Phylogenetics and Evolution
Tools for working with trees, evolutionary analysis, and alignments:
- ETE Toolkit - Phylogenetic tree analysis, visualization, and manipulation.
- DendroPy - For phylogenetic computing with trees and taxon data.
- toytree - Lightweight and fast tree visualization and manipulation.
Systems Biology & Pathways
Libraries for metabolic models, pathways, and systems simulation:
- COBRApy - Constraint-based modeling for metabolic networks.
- Tellurium - Modeling and simulation of biochemical networks.
- libSBML - Work with SBML (Systems Biology Markup Language).
- PySCeS - Python Simulator for Cellular Systems.
Microbiome and Metagenomics
- QIIME 2 API - Framework for microbiome analysis and reproducibility.

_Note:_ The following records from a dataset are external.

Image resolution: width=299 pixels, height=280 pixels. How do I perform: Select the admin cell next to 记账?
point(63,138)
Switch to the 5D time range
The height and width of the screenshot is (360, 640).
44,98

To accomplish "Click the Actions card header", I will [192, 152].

- biom-format - Read/write BIOM tables (Biological Observation Matrix format).
Population Genetics
- msprime - Efficient simulation of population genetic data.
- tskit - Tree sequence toolkit for storing and analyzing genealogical data.
Cheminformatics
(Overlaps with computational chemistry, but widely used in drug design and molecular biology)

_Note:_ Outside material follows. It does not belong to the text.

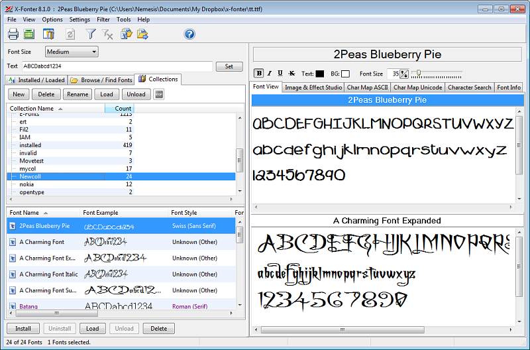
Task: Adjust font size 35 spinner arrows
Action: [404, 74]
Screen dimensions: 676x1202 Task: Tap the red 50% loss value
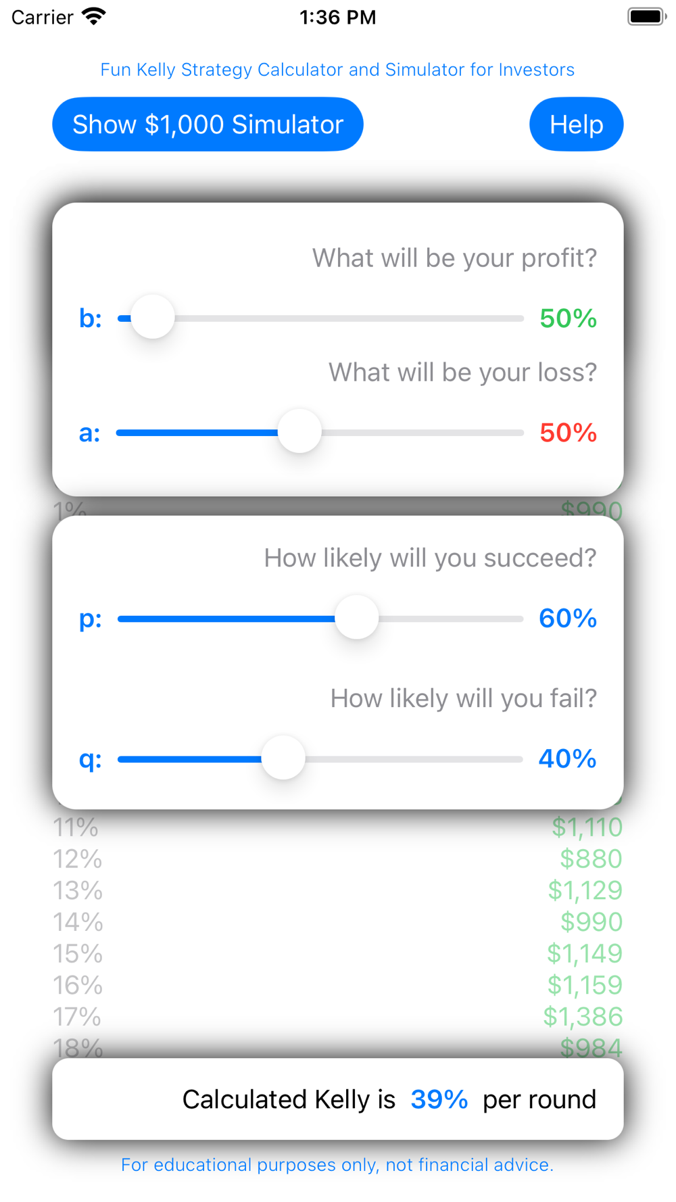pos(568,433)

- RDKit - Standard for cheminformatics: molecular fingerprints, descriptors, SMILES parsing.
- Open Babel (Pybel) - Chemical toolbox for converting between molecular file formats.
More Python libraries used in biology
- pyrosetta.distributed - The Python interface to Rosetta in cluster / distributed computing contexts.
- pyrosetta.bindings - Bindings for Rosetta energy functions only - used almost nowhere outside protein design labs.
Genomics & Sequencing
- dnaio - Fast FASTA/FASTQ reader/writer used under the hood by cutadapt.
- cutadapt (Python API) - Adapter trimming library - most people use the CLI, but it has a Python API.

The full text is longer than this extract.